The SSDI process can be really discouraging at first because it takes so long and there’s so much to do. But having a legal advocate is crucial. The alternative is filling a shoebox with every receipt for your entire life, keeping that organized, filling out all the forms and representing yourself. It is not possible. I don’t say that lightly. All of that is zero percent possible for a person with HD. I am probably the most type A person in the history of HD, so I was probably better than most. But I would never have been able to do it all by myself. It’s just too long, too thorough, too many things to think about, to balance and remember. There’s no way that anybody with any sort of mental disorder would be able to do it themselves.

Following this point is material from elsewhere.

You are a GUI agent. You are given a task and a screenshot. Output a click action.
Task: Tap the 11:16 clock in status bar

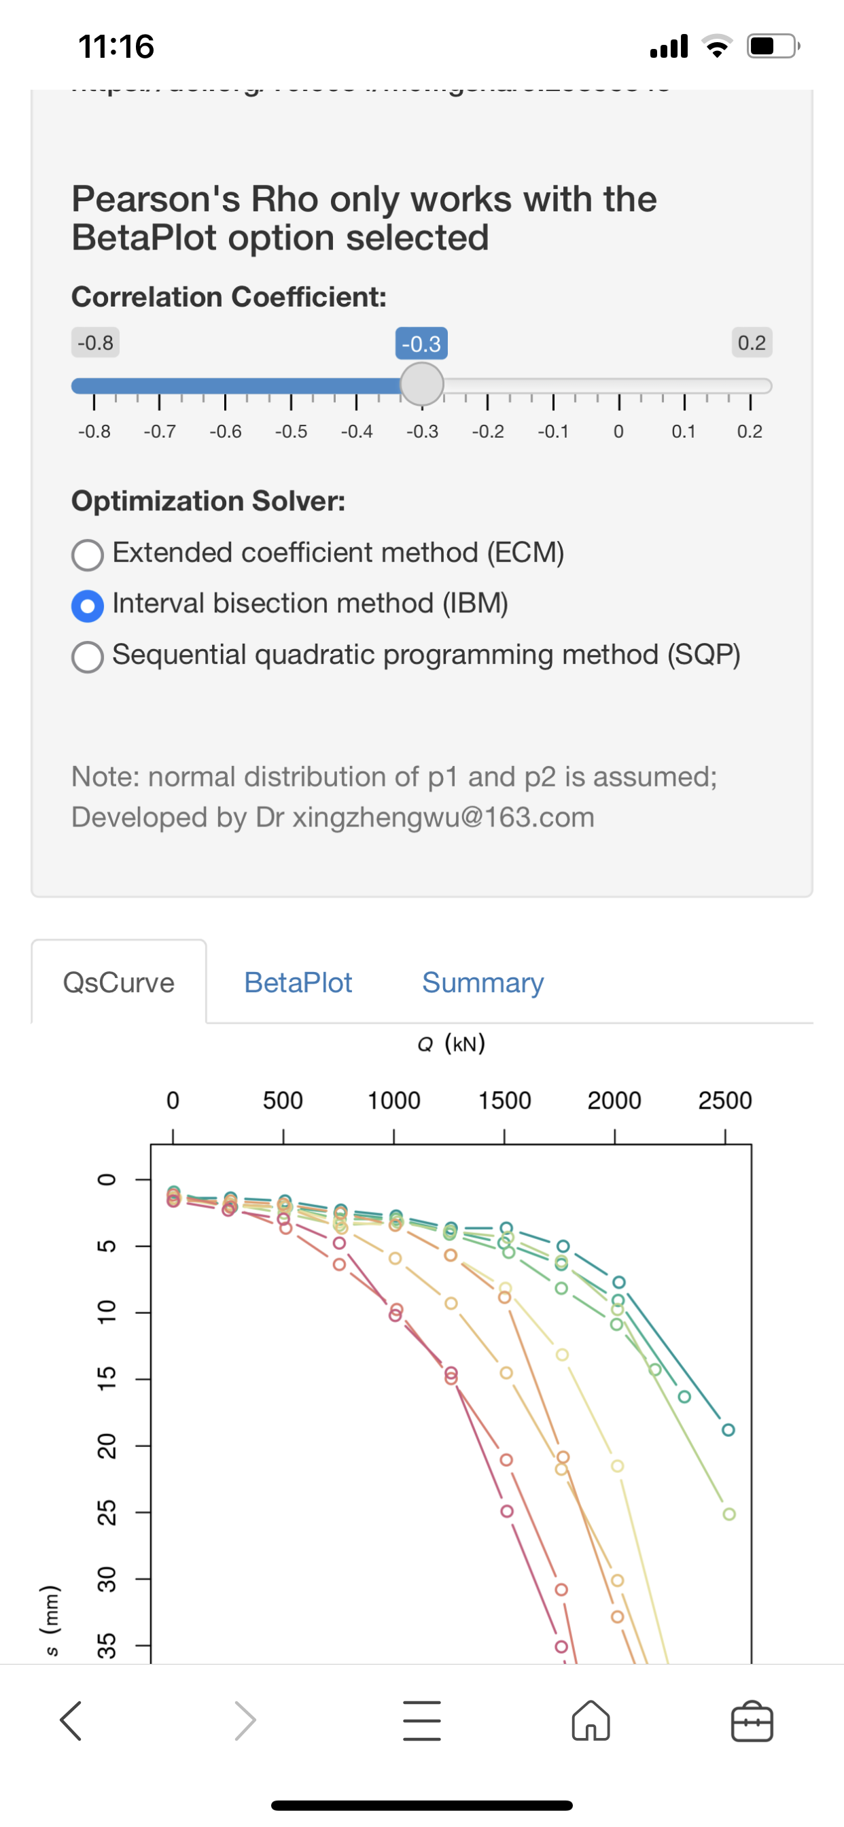tap(116, 47)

But it’s essential because it allows me to get paid for the rest of my life. The amount will change when I hit retirement age at 65. And two years after you’re approved you get Medicare. Normally you don’t get that so early. That’s really nice. There are people trying to pass the Huntington’s Disease Parity Act, which would waive the two-year waiting period for people with HD. But even waiting two years—it’s a really good deal. I mean I don’t think anything is ever free or perfect. But it’s nice to get medical benefits before age 65.
A hopeful time
With so much new research-related stuff, I think it’s a hopeful time to have HD. Doctors have always told me that if they can cure any of the weird diseases that aren’t curable, Huntington’s should be it. Because they can test someone at any age and know if they’ll get HD, maybe they can stop it right out of the gate. It’s something that makes HD a little special and keeps a level of hope in there as well.
Sometimes I think if somebody could just fight hard enough or play a long enough game, they could survive HD. And I know that’s not something that happens, but I also know that I’m different than most people. I’m hard headed and I work out all the time. The HD buzz out there is exciting and I think that energy could keep me going, because I’m kind of stubborn about stuff like that. If there’s any hope at all, I think I’m just the kind of person that’s going to make it through. All the time I’m awake and speaking and fighting, they’re working on cures and learning things and that could mean a lot more time. I think as long as I remember that I’m good for the fight.